> _Excerpt to read_:
The 1893 United States Senate election in Wisconsin was held in the 41st Wisconsin Legislature on January 27, 1893. Incumbent Republican U.S. senator Philetus Sawyer did not run for re-election. Incumbent U.S. representative John L. Mitchell was elected United States senator on the first ballot.

In the 1893 term, Democrats held significant majorities in both chambers of the Wisconsin Legislature, so had more than enough votes to elect a Democratic United States senator. The main contest occurred in the Democratic caucus, where incumbent U.S. representative John L. Mitchell outmaneuvered former U.S. representative Edward S. Bragg and secured the nomination on the 31st ballot.

==Major candidates==
===Democratic===
- Edward S. Bragg, former U.S. representative, former U.S. ambassador, former Union Army general.
- John H. Knight, former chairman of the Democratic Party of Wisconsin, former mayor of Ashland, Wisconsin.
- John L. Mitchell, incumbent U.S. representative of Wisconsin's 4th congressional district, one of the richest men in Wisconsin at the time.

===Republican===
- John Coit Spooner, former U.S. senator.

==Results==
===Democratic nomination===
Before the 1892 legislative election was even done, it was well known in the state political press which three men were seeking the Democratic nomination for U.S. Senate. Bragg had been a candidate for U.S. Senate before, and was rumored to have made a deal with William F. Vilas to divide the 1891 and 1893 U.S. Senate elections. Whether a deal actually existed is not known, but Vilas did not support Bragg in 1893, instead supporting the recent chair of the state Democratic Party, John H. Knight. But looming large in the race was Milwaukee businessman and philanthropist John L. Mitchell. Since inheriting his father's business empire in 1887, Mitchell had poured money into the state Democratic Party, particularly in Milwaukee County. Although less experienced in politics, Mitchell's campaign was managed by two of the top lobbyists in the state.

The Democratic caucus initially met on Wednesday, January 18. An informal vote was taken, followed by three formal ballots, with relatively static results, showing Mitchell and Bragg both about 10 votes away from the nomination, with Knight about 10 votes behind them. The caucus reconvened the next afternoon, four more ballots were taken with almost no change. They adjourned until later that evening, four more votes were taken with very little change. At the end of the second day, Mitchell stood at 33, Bragg at 28, Knight at 18. The Bragg and Knight delegations then agreed to adjourn for the weekend, hoping that pressure on the legislators over the weekend from their constituents would weaken Mitchell's support.

> _Parts of the exercise_:
**A.** List every person named under the "Major candidates" heading of the excerpt on the 1893 Senate election in Wisconsin, along with the party section each appears in.
**B.** Carry the excerpt on the 1893 Senate election in Wisconsin forward from its final sentence, in the same formal style.

> _Dataset records_:
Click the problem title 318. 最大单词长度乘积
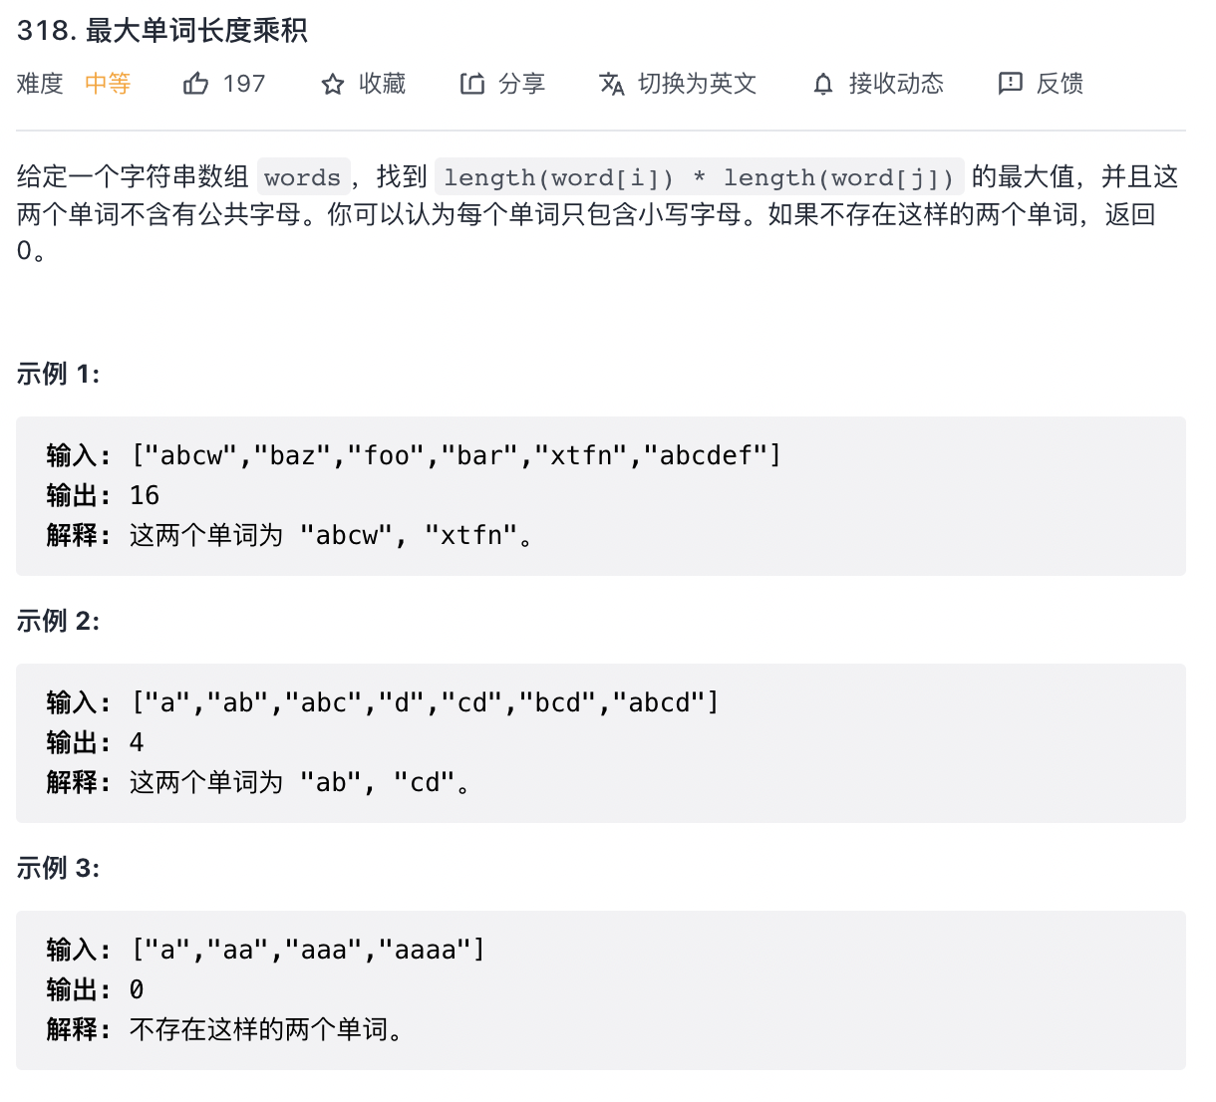1216x1102 pixels. click(161, 31)
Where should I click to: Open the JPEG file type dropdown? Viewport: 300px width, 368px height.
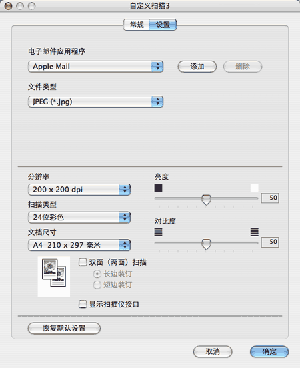click(95, 102)
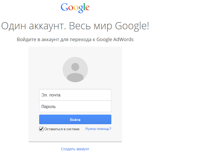
Task: Uncheck the Оставаться в системе checkbox
Action: (x=41, y=129)
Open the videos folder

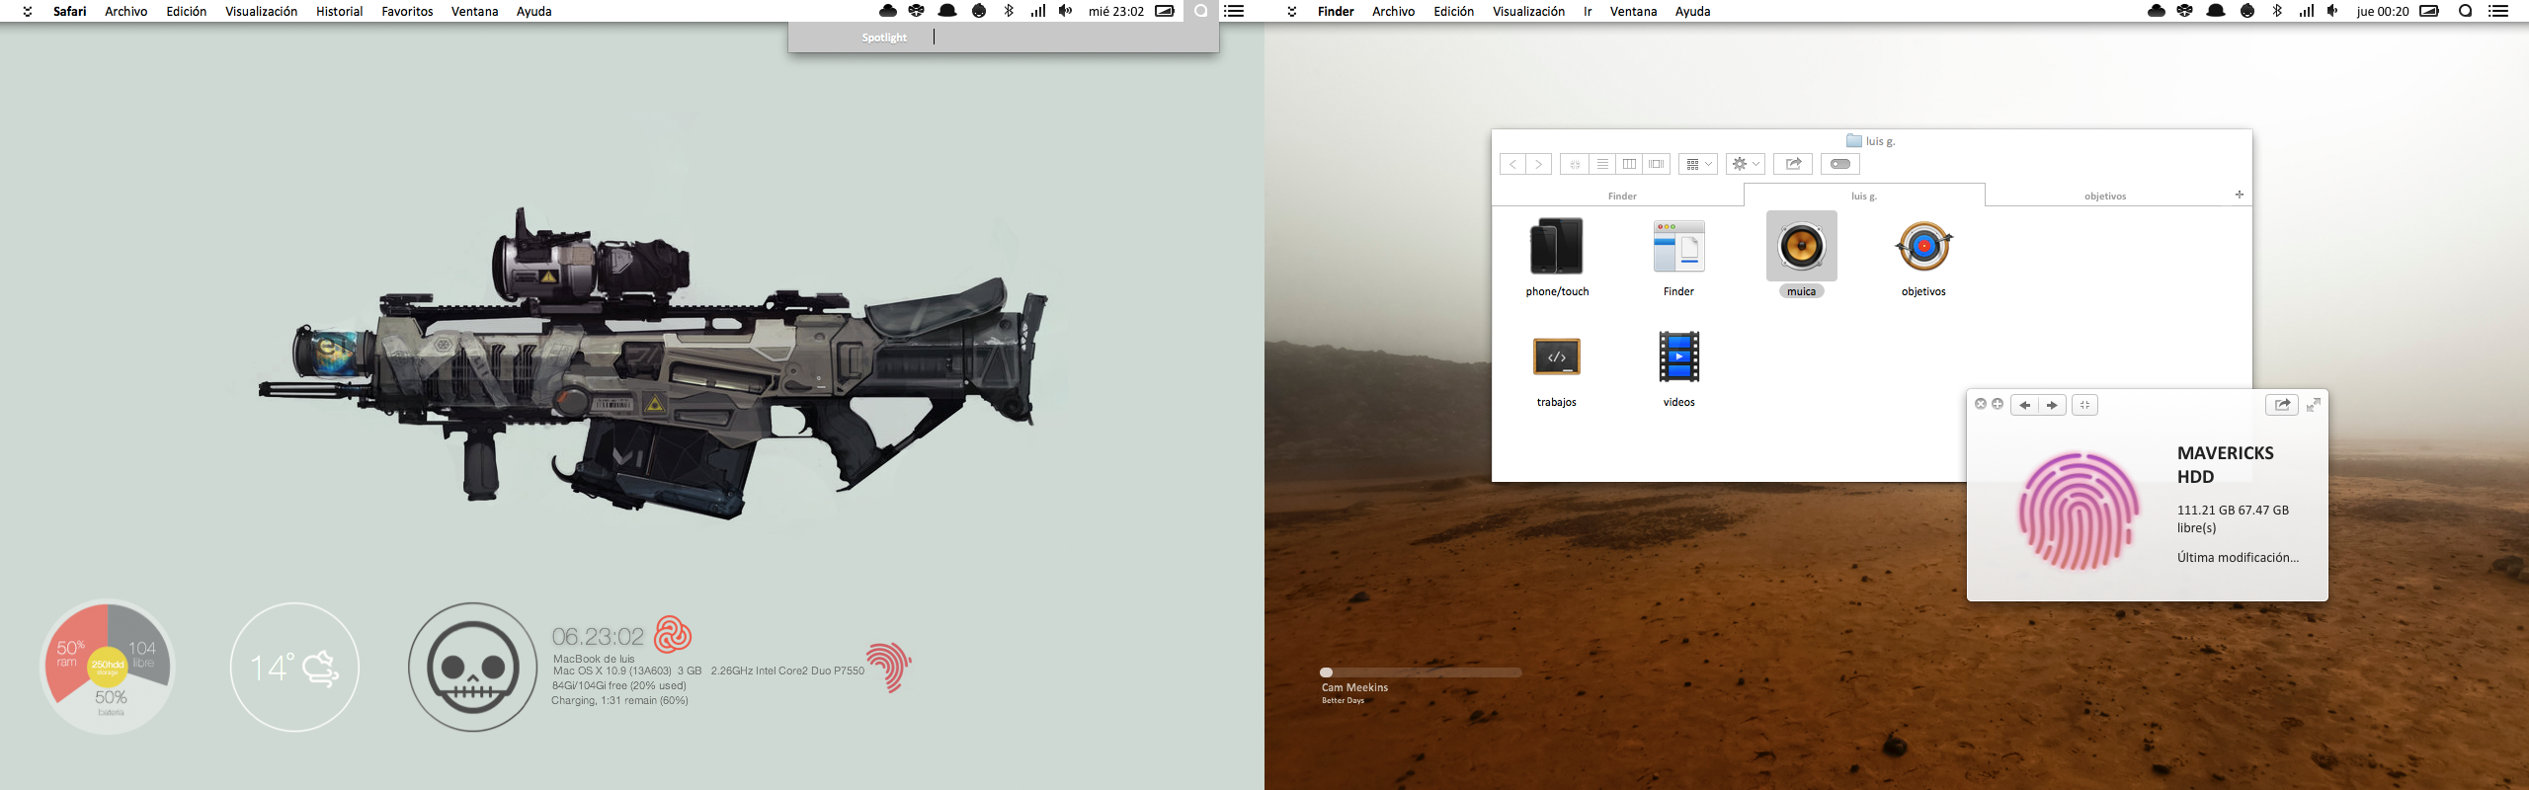coord(1678,357)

> _Answer set_:
**A.**
- Edward S. Bragg (Democratic)
- John H. Knight (Democratic)
- John L. Mitchell (Democratic)
- John Coit Spooner (Republican)

**B.**
Over the weekend, campaigning turned much more negative. A report was published accusing Knight and Vilas of corruption in the sale of vast northern Wisconsin pine lands. Mitchell's allies accused Bragg of leaking the Knight documents, but Bragg's supporters accused Mitchell of orchestrating the whole affair. The actual source was apparently neither camp, but Republican opponents of Knight's from northern Wisconsin. The caucus re-convened on Monday, January 23, and took five more votes, still finding very little change; Mitchell at 30, Bragg at 29, Knight at 19.

Six more votes were taken on the morning of January 24, with little change. The 23rd ballot was taken later that night, no change. The next day, five more ballots were taken finding Mitchell and Bragg tied at 29, with Knight at 20. On the morning of January 26, news leaked that Knight would withdraw from the race. Initially, Bragg's supporters were optimistic, since they believed Knight's supporters were more akin to their own, but over the course of the afternoon it emerged that a deal had been struck between Knight and Mitchell, and Knight worked to deliver his supporters. That afternoon, the caucus voted for the 31st time, Mitchell received 46 of 79 votes and won the nomination.

===Official vote===
The 41st Wisconsin Legislature met in joint session on January 27, 1893. Voting went almost exactly along party lines, with seven members absent and two vacant seats due to deaths. Democratic representative Daniel A. Mahoney was initially marked absent, but was later found to have died in his hotel room on the morning of the joint session.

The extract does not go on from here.